Competitive teardown
Six tools across the category, scored on eight capabilities. The pattern is clear: search tools return documents without synthesis, and AI bolt-ons synthesise without provenance. Nothing combines a cited, synthesised answer with freshness signalling and a capture loop.
| Capability | Almanac | Confluence | Glean | Guru | Notion AI | ChatGPT Ent |
|---|---|---|---|---|---|---|
| Synthesised answer | Yes | No | Yes | Partial | Yes | Yes |
| Inline citations | Yes | No | Partial | Partial | No | Partial |
| Freshness signalling | Yes | No | No | Partial | No | No |
| Indexes all sources | Yes | No | Yes | Partial | Partial | Partial |
| Confidence on answers | Yes | No | No | No | No | No |
| Capture / reuse loop | Yes | Partial | No | Yes | No | No |
| Gap visibility (admin) | Yes | No | Partial | Partial | No | No |
| Built for the asker | Yes | Partial | Partial | Partial | Partial | Partial |
The gap statement
No existing tool gives a cited, synthesised answer with freshness signalling and a capture loop. Search returns documents, and AI bolt-ons hallucinate confidently. The opportunity is the trustworthy middle: an answer you can verify, that gets better over time.
The hypothesis.
Positioning
Almanac is an enterprise AI knowledge engine. You ask a question in plain language; it returns one synthesised answer assembled from your company's own sources, every claim cited and dated, with a confidence signal and a one-click way to capture the answer for the next person. It is not a wiki, not a search engine, and not an ungrounded chatbot.
what it is
- An answer engine: synthesised responses, not document lists
- Grounded entirely in the company's own sources, always cited
- A capture loop that turns answers into institutional memory
what it's not
- Not another wiki to keep up to date by hand
- Not keyword search returning forty blue links
- Not an ungrounded chatbot that answers from thin air
The question-centric mental model
The core IA bet: structure the product around the question and its answer, not around documents and folders. People arrive with a question, and the system's job is to resolve it from grounded sources and leave behind a reusable, cited answer. Documents become evidence in service of an answer, not the thing you navigate.
Four design principles
Each principle is a tension resolved in a direction, and each traces directly back to a research insight.
Answer with the source attached
Never an answer without provenance. Every claim links to the exact doc, thread, or ticket it came from, so verification is one click, not an act of faith.
From insight: the deliverable is a cited answer.
Surface freshness, surface doubt
Show each source's date and flag when the system is unsure or the sources conflict. An honest 'I'm not certain' beats a confident wrong answer every time.
From insight: trust is a freshness problem.
Every answer compounds
Answering a question improves the system. Capture, confirm, and reuse turn a one-off interrupt into durable institutional memory.
From insight: every answer should make the next easier.
Ask like a person, not a query
Plain-language questions, not boolean search syntax. The interface meets people where they are: mid-task, in a hurry, thinking in questions.
From insight: search ≠ answer.
How it thinks: architecture & flows.
The knowledge lifecycle, as tasks
Before any IA, I broke the knowledge lifecycle into discrete tasks with their dependencies, so the structure would serve the flow of a question, not the storage of documents.
Card sort: how people group knowledge
An open card sort with eight employees tested whether people think in questions or in documents. They think in questions. Participants grouped tasks by 'what I'm trying to find out', not by document type or department. The sort also settled the top-level surfaces: Ask, Sources, Saved Answers, and an admin Insights view.
Participants
8 employees
Method
Open card sort
Result
Question-first grouping confirmed
Bonus
Settled the 4 top-level surfaces
Three IA decisions
Ask is the home
Chose: Made the ask-and-answer surface the default landing view.
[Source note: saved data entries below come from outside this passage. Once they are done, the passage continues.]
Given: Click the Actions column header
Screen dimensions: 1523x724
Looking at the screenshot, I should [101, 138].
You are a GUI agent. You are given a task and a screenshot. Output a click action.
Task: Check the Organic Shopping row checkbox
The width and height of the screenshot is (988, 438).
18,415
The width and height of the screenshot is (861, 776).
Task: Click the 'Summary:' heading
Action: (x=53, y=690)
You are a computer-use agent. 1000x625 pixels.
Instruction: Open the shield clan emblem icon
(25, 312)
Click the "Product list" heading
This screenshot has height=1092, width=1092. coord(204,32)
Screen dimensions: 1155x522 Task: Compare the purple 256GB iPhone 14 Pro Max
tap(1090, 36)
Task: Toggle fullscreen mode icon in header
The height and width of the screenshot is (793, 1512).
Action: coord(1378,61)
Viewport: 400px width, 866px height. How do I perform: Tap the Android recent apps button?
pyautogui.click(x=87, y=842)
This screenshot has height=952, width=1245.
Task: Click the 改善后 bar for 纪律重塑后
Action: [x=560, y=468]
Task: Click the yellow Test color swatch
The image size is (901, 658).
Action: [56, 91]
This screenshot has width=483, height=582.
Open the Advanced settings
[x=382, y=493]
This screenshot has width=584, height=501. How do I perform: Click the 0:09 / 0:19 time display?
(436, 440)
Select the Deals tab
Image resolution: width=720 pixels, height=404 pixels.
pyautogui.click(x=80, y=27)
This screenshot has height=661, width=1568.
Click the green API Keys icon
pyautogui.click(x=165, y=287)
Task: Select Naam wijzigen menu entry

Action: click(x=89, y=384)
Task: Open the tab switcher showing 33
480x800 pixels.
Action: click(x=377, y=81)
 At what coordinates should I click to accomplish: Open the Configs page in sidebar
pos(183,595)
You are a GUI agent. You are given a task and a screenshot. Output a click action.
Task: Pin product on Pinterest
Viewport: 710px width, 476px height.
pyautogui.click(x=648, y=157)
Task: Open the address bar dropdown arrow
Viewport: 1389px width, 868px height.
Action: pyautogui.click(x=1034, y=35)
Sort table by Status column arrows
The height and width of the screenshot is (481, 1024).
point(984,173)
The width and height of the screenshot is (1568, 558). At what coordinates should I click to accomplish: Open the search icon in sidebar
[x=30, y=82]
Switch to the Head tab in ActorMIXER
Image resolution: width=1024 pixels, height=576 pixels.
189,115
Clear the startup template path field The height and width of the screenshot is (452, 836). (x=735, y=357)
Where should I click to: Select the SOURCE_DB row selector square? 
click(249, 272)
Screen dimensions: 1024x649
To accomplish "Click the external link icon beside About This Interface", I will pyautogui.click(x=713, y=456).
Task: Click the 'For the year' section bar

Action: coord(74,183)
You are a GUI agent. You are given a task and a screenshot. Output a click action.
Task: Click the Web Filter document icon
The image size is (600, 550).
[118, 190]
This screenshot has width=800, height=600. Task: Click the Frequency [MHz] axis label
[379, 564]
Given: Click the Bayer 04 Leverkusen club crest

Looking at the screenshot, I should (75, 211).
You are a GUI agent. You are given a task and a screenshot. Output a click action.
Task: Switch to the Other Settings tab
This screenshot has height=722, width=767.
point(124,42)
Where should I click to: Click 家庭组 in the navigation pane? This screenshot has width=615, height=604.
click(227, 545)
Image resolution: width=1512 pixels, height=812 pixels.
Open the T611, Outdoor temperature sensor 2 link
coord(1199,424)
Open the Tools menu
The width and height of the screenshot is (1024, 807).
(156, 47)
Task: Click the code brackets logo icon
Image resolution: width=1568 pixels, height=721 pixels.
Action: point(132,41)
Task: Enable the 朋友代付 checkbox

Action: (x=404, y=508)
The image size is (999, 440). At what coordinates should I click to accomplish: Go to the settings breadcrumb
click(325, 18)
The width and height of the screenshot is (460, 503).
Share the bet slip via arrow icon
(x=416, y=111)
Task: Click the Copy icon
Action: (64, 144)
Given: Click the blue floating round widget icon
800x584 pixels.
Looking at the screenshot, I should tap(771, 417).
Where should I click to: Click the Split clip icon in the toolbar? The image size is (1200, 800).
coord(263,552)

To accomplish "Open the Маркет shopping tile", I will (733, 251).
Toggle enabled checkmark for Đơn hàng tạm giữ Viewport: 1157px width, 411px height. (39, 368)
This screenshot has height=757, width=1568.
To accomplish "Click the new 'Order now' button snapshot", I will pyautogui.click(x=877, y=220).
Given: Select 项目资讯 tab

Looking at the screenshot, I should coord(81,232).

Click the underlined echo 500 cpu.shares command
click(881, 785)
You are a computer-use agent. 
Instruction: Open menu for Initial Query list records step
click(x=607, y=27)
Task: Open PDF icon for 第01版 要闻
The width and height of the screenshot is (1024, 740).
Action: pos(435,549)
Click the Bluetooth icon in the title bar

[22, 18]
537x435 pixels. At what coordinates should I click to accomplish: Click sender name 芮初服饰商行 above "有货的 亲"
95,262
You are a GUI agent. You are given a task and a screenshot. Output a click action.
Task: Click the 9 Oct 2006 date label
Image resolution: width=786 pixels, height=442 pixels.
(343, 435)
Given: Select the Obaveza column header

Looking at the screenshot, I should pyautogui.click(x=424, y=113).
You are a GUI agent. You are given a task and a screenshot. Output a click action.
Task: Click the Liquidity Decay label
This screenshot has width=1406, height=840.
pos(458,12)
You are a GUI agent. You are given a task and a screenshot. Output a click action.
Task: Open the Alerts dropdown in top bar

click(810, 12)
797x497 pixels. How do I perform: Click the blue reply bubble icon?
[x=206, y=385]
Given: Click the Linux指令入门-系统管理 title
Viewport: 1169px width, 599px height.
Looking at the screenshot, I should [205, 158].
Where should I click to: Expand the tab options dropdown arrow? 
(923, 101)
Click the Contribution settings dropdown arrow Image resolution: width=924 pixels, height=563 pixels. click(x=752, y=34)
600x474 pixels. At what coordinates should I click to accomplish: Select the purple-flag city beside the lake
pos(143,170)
The product opens on a question box, not a folder tree.
Considered a browsable knowledge-base home (rejected: it reproduces the wiki people already route around).
Provenance as a panel, not a footnote
Chose: Sources live in a dedicated, always-present panel beside the answer. Provenance is a standalone surface, not a hover-state afterthought.
Considered superscript footnotes (rejected: too easy to ignore, and verification needs to be visible, not buried).
Capture in the answer, not a separate tool
Chose: Saving and confirming an answer happens inline, right where the answer appears. The capture loop has zero friction.
Considered a separate 'contribute to wiki' flow (rejected: friction is why knowledge never gets captured today).
Building it.
low-fidelity wireframes
Low-fidelity, greyscale wireframes first, to lock structure and the trust patterns before any colour or brand. The questions at this stage: how do an answer and its sources sit together on screen, how does a citation read at a glance, and how do freshness and confidence show without shouting?

Ask & answer
The signature view in greyscale: question box up top, synthesised answer in the centre, sources panel on the right. Locked the answer-beside-provenance relationship before any styling.

Answer with citations
The trust moment, structurally: every claim carries an inline citation marker that ties to a dated source card. Provenance rendered as a dedicated panel beside the answer, not a footnote.

Source detail
Expanding a citation reveals the exact passage, its document, and its date, plus a freshness flag when the source is old. Verification in one click.

Admin insights
What's being asked that the base can't answer, and which sources are going stale. Turns the knowledge admin from a janitor into a gap-fixer.
Three core task flows
Three flows carry the product, each with its AI touchpoints and trust gates marked. The gates are the point. The system synthesises freely, but always exposes its sources and its uncertainty before the user acts.
Ask → Cited answer
Question asked → sources retrieved across systems → AI synthesises → answer rendered with inline citations + confidence → user verifies provenance. AI touchpoints: retrieval, synthesis. Trust gate: every claim cited and dated.
Answer → Verify source
Read answer → click a citation → exact source passage + date shown → freshness flag if stale → user trusts or digs deeper. AI touchpoint: retrieval ranking. Trust gate: source and date always visible.
Answer → Capture
Good answer → confirm/save inline → answer becomes reusable institutional memory → next asker gets it instantly. AI touchpoint: dedup + linking. Human gate: a person confirms before it's canonised.
the live prototype
The wireframes locked the trust architecture; these screens give it a face. What you're looking at is a live, clickable prototype of the ask-and-answer surface: a teal gradient marking every synthesised claim, numbered citation chips linking each sentence back to its source, and freshness dates that make staleness visible instead of silent. Open it, ask a question, click a citation, and see the provenance trail for yourself.
key screens

Ask & answer
The hero. A plain-language question returns one synthesised answer with inline citation chips, a confidence signal, and a live sources panel. The colleague-interrupt, replaced.

Provenance open
Click any citation and the exact source passage expands: document, author, and date, with a freshness flag when the source is ageing. Trust made tangible.

Admin insights
The knowledge admin's view: top unanswered questions, coverage gaps, and stale-source alerts, so the base gets fixed before trust erodes.
Why anyone would trust an AI answer.
Every enterprise has tried an AI search bolt-on. Most get abandoned within weeks, not because the answers are wrong, but because there's no way to tell whether they're right. Almanac treats that verification gap as the core design problem, not an afterthought. Five interaction rules govern every synthesised surface, and they all serve one outcome: the reader can check the machine's homework without leaving the screen.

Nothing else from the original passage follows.